Text and element pointing records
----------

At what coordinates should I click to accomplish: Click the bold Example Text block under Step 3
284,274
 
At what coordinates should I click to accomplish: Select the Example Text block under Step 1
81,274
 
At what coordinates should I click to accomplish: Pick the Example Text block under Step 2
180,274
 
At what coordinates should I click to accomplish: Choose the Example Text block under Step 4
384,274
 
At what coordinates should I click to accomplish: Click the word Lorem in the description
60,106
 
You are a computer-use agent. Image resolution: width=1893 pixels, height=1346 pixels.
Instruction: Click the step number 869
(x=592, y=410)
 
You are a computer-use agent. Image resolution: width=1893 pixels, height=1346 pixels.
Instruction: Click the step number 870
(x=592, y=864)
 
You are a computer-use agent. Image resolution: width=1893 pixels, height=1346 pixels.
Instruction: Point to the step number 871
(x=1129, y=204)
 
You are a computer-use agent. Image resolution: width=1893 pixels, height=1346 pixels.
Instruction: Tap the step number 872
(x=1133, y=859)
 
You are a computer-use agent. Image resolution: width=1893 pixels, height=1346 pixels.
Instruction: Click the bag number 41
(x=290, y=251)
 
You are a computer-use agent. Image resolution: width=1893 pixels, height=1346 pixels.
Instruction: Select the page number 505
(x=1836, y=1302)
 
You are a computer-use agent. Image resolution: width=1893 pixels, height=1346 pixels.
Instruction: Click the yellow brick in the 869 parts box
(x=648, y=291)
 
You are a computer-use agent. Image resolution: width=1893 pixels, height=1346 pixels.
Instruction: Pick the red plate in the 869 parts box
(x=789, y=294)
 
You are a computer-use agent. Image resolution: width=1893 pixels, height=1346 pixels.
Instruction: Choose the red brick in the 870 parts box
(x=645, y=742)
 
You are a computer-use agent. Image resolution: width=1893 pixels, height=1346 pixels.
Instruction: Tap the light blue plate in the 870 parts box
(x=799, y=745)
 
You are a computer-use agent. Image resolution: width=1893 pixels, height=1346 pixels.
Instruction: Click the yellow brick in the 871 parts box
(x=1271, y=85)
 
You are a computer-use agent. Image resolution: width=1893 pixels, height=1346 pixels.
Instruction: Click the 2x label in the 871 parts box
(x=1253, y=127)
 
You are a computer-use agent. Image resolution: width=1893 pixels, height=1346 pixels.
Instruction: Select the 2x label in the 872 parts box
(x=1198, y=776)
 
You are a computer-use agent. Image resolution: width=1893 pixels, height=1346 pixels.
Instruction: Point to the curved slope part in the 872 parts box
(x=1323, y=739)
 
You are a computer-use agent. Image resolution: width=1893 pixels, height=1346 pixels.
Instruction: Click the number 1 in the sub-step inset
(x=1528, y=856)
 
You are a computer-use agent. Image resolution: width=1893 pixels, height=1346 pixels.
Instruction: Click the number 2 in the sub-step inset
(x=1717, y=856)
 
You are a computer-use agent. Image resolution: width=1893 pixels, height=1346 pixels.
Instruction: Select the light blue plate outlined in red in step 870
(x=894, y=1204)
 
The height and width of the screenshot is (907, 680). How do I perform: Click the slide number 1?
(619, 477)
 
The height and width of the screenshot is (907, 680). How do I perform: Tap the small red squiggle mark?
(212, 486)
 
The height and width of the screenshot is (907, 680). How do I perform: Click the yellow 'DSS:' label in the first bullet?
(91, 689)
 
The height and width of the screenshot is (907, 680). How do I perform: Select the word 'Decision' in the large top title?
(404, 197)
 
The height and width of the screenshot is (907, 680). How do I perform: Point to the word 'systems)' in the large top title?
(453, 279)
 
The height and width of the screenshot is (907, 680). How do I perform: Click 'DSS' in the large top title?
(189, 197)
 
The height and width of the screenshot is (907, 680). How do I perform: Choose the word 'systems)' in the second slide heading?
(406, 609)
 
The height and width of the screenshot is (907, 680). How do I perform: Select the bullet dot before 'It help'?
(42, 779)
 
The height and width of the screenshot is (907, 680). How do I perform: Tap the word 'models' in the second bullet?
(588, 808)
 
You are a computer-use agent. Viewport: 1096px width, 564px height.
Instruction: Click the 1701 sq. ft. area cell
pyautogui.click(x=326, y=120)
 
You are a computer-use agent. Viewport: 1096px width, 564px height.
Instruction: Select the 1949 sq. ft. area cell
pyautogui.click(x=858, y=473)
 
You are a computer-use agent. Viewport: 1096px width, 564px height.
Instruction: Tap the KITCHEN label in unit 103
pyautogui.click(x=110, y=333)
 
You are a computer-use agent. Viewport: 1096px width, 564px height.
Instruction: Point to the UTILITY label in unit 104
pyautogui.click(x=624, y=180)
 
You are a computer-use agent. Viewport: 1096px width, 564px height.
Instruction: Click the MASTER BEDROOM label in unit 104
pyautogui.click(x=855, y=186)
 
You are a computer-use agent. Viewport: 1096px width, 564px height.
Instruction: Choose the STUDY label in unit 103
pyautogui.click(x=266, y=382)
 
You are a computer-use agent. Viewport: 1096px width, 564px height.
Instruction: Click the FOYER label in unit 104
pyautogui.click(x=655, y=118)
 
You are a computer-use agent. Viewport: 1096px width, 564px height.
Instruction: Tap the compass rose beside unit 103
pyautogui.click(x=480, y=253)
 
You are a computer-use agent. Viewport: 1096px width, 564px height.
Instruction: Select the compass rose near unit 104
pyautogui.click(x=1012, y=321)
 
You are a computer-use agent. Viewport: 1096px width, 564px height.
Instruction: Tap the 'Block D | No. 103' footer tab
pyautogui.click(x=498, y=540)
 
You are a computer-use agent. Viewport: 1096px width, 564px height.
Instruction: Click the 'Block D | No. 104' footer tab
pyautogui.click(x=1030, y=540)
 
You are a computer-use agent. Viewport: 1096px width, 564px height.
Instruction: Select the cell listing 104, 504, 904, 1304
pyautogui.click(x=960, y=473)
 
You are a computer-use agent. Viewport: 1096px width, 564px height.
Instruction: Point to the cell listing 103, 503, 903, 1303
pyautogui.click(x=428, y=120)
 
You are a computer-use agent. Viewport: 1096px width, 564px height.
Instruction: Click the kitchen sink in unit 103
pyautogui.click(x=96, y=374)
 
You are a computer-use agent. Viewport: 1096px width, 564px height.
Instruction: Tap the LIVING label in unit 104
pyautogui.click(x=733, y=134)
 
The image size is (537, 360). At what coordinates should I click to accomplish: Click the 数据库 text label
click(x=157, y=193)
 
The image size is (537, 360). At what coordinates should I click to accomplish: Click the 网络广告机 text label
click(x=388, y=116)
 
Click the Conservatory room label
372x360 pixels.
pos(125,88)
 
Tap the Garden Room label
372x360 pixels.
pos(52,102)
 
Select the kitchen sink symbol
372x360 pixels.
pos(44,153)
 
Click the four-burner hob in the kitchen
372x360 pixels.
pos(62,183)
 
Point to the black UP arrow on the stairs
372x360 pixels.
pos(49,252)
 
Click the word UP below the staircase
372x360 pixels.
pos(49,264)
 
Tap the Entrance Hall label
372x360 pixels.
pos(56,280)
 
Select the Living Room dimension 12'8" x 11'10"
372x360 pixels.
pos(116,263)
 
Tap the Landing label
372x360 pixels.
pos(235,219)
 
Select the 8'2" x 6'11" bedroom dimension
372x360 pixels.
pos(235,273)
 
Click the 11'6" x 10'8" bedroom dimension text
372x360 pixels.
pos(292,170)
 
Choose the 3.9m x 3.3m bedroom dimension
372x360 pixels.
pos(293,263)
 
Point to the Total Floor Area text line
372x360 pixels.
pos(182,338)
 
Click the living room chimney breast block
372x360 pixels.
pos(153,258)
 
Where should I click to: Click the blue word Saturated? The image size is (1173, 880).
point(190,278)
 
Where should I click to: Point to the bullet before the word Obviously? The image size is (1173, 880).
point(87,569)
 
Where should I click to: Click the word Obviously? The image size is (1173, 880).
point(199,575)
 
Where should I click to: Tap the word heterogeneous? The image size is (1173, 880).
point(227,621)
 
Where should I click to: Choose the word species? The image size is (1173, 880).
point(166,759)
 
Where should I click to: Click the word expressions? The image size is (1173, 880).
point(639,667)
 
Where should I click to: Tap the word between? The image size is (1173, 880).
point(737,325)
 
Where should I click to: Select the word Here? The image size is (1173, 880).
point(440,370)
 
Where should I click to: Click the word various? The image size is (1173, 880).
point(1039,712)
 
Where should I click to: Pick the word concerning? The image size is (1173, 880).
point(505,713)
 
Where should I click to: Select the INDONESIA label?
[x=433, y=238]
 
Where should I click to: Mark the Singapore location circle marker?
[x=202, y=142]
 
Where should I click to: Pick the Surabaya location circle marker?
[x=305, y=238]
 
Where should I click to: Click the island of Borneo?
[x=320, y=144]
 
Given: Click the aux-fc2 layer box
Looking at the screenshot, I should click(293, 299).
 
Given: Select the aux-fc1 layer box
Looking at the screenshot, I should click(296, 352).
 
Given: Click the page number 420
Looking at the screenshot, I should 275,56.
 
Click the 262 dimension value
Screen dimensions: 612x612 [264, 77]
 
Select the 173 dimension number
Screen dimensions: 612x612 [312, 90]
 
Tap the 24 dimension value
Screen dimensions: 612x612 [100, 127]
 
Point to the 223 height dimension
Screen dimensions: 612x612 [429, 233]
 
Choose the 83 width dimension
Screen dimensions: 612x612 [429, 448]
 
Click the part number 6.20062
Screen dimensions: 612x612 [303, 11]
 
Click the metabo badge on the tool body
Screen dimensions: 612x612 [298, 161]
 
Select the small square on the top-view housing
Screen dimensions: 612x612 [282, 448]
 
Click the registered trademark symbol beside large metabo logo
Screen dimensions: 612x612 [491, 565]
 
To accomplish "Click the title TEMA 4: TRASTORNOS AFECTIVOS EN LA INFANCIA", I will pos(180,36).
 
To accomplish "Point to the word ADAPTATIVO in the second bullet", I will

----------

TO DO:
Rewrite the part of the items that opens with the line containing "数据库 text label" and closes with the line containing "pos(44,153)", requests included. Shift every coordinate in the answers by -143.

ANSWER BELOW:
The image size is (537, 360). At what coordinates should I click to accomplish: Click the 数据库 text label
click(x=14, y=50)
 
The image size is (537, 360). At what coordinates should I click to accomplish: Click the 网络广告机 text label
click(x=245, y=-27)
 
Click the Conservatory room label
372x360 pixels.
pos(-18,-55)
 
Tap the Garden Room label
372x360 pixels.
pos(-91,-41)
 
Select the kitchen sink symbol
372x360 pixels.
pos(-99,10)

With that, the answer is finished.